-------- DATASET CONTENT --------

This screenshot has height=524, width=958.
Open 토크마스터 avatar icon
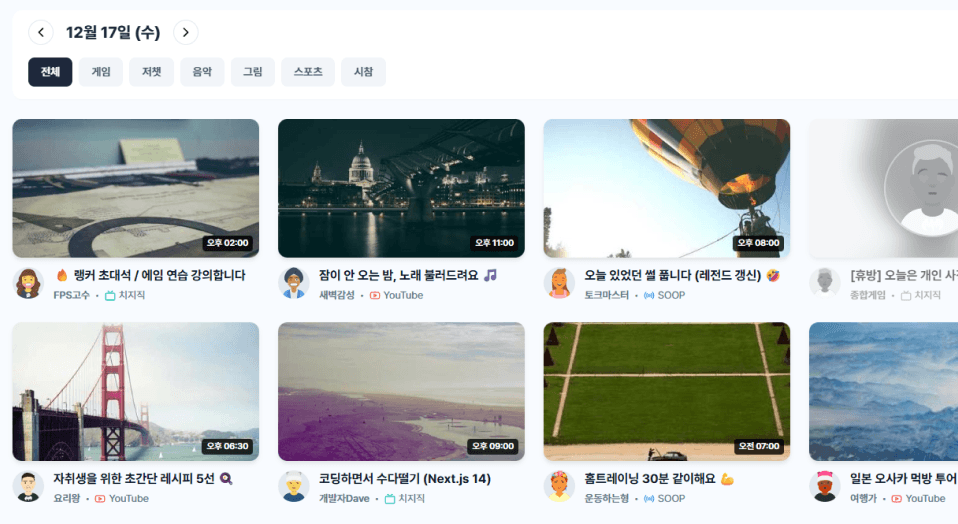(x=559, y=283)
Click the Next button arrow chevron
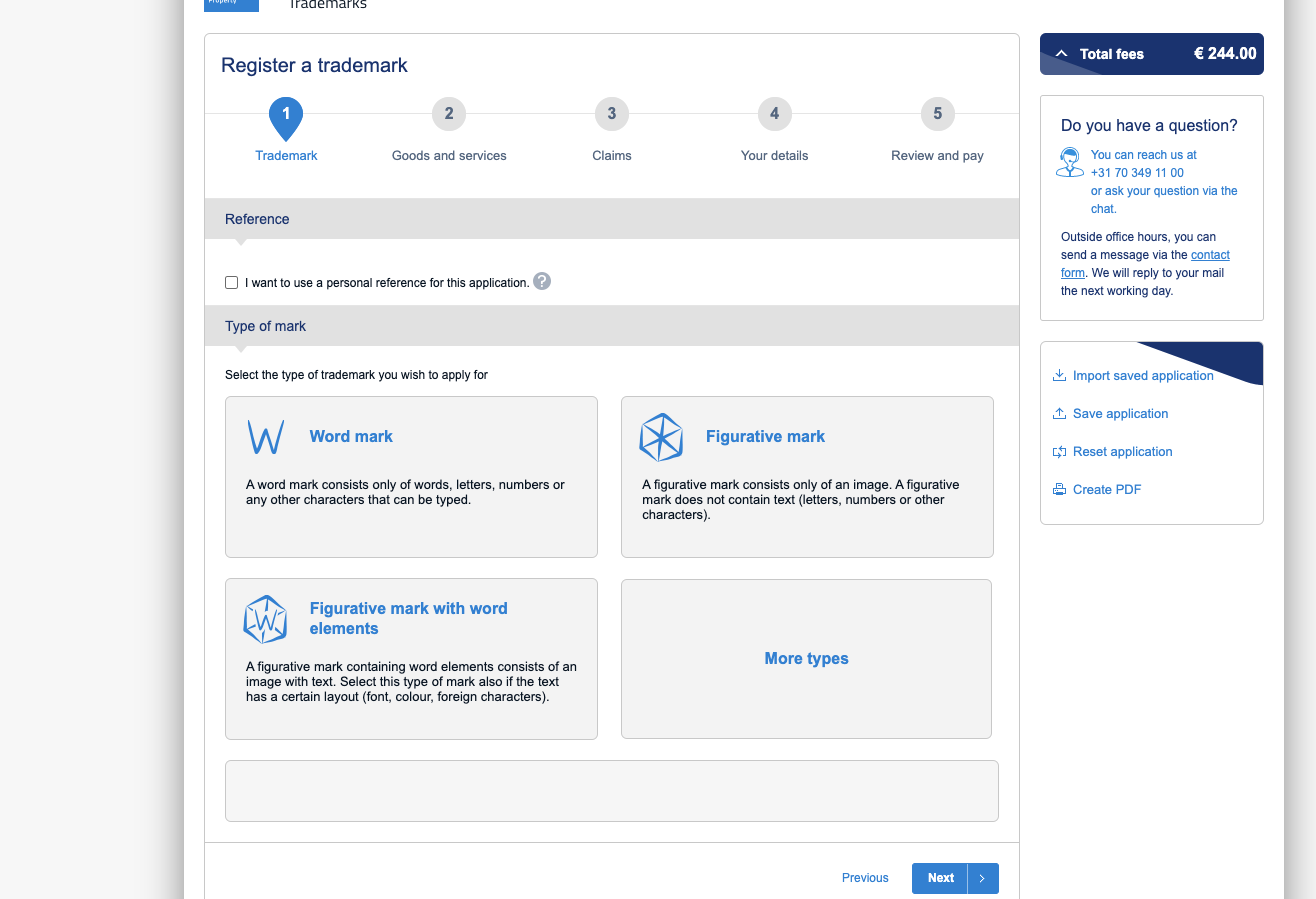This screenshot has height=899, width=1316. pyautogui.click(x=982, y=878)
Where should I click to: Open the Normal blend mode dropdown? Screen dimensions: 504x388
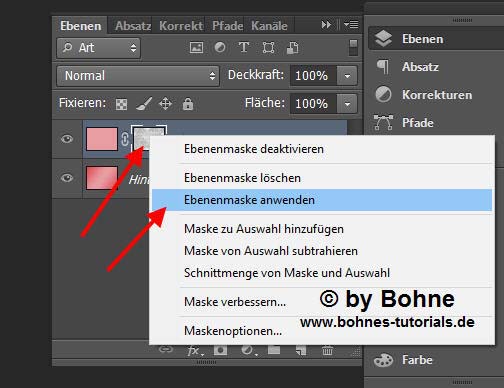[x=138, y=76]

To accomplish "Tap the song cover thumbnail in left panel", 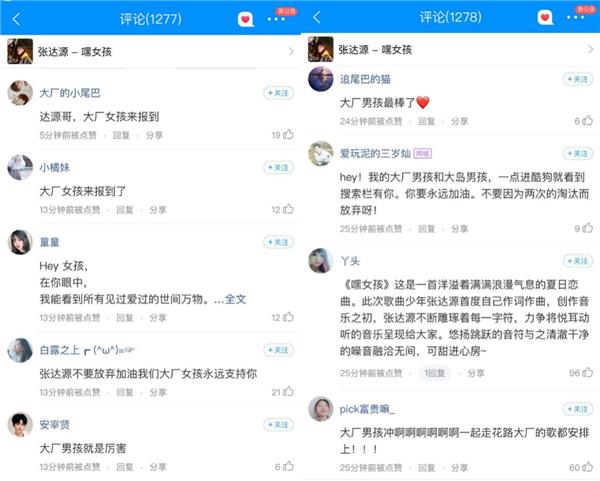I will coord(20,51).
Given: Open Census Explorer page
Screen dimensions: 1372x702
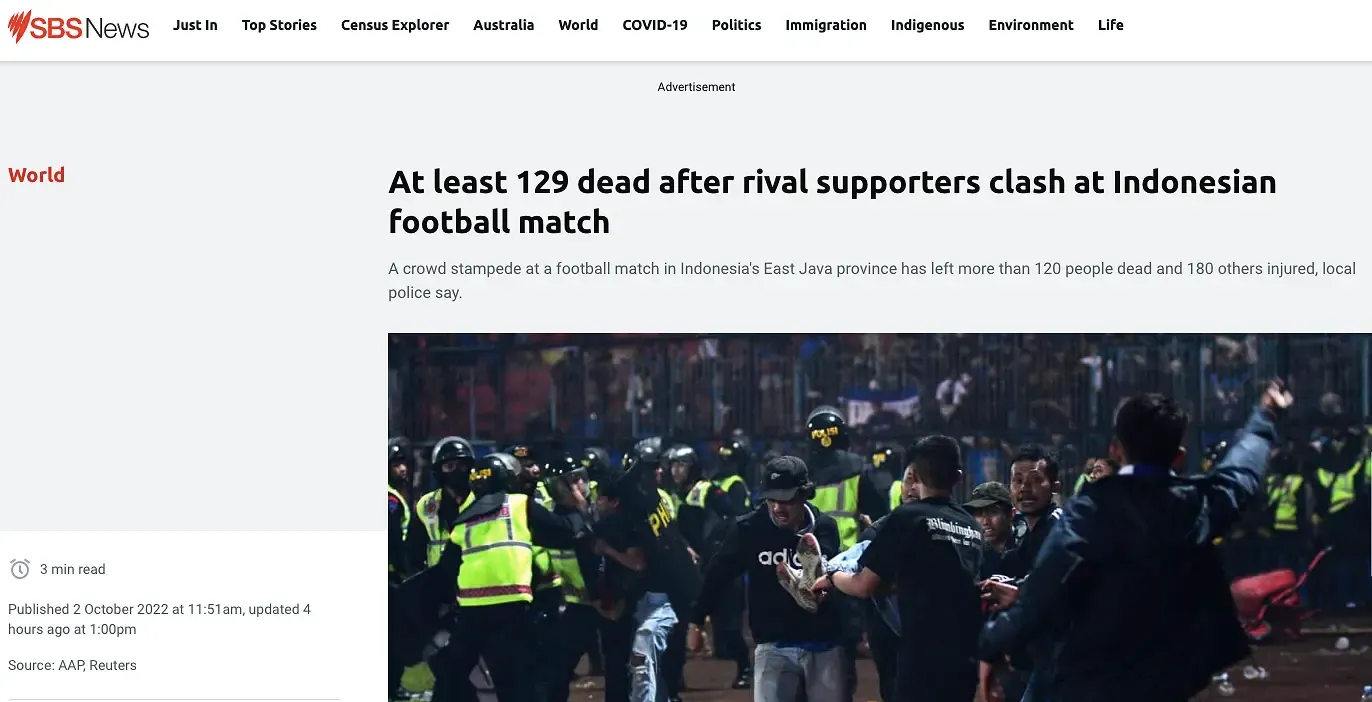Looking at the screenshot, I should 395,25.
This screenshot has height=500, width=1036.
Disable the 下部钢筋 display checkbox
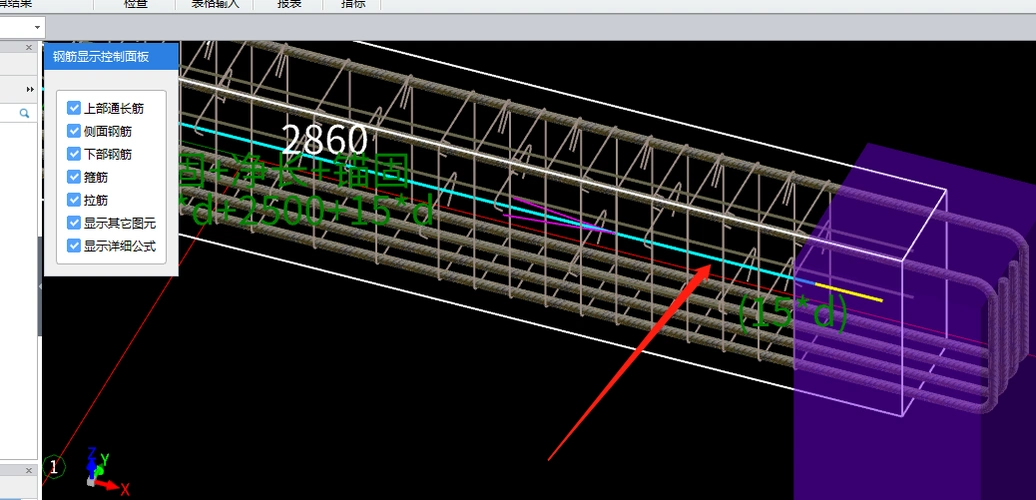point(74,154)
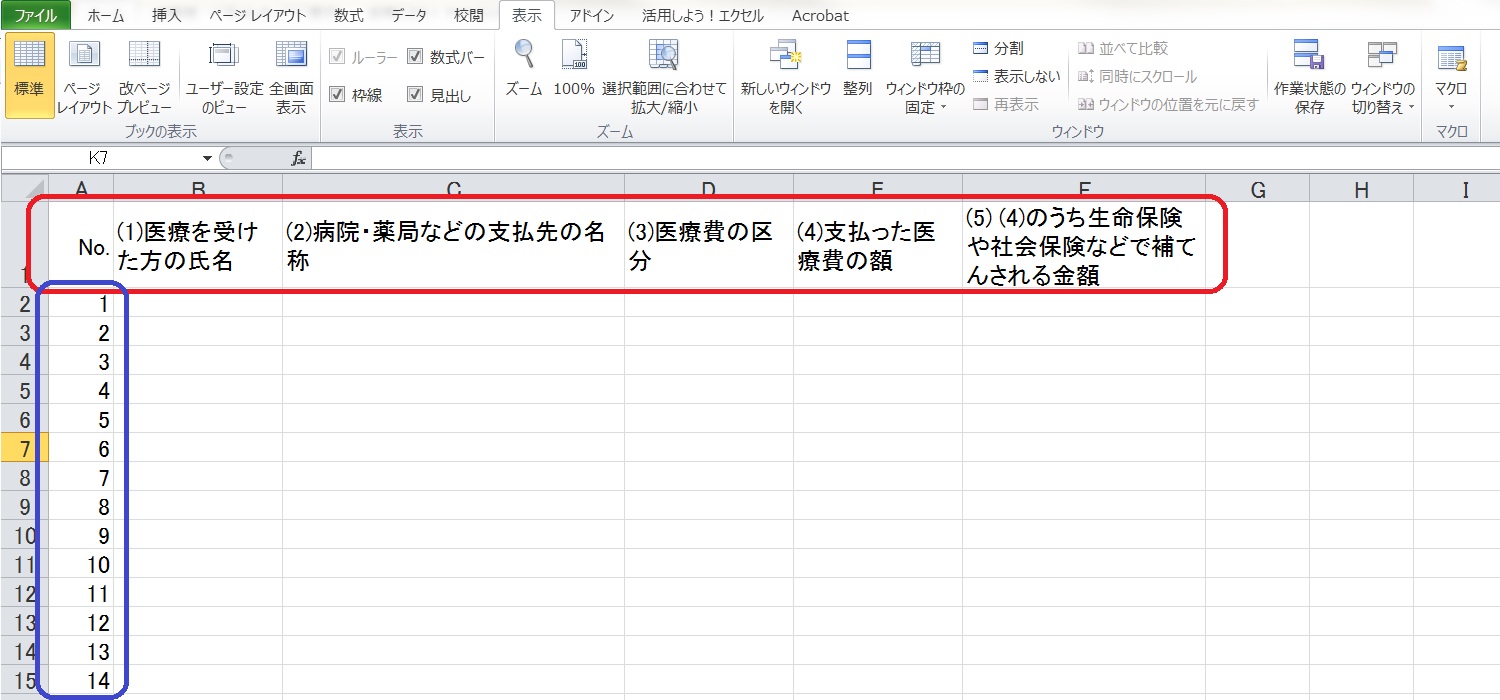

--------

REQUIRED WORK – Return only the lines from the one containing "Screen dimensions: 1372x702" through the last line of the entries above, exactly as written and without pictures.

TASK SOLUTION –
Screen dimensions: 1372x702
Looking at the screenshot, I should 395,25.
This screenshot has height=500, width=1036.
Disable the 下部钢筋 display checkbox
point(74,154)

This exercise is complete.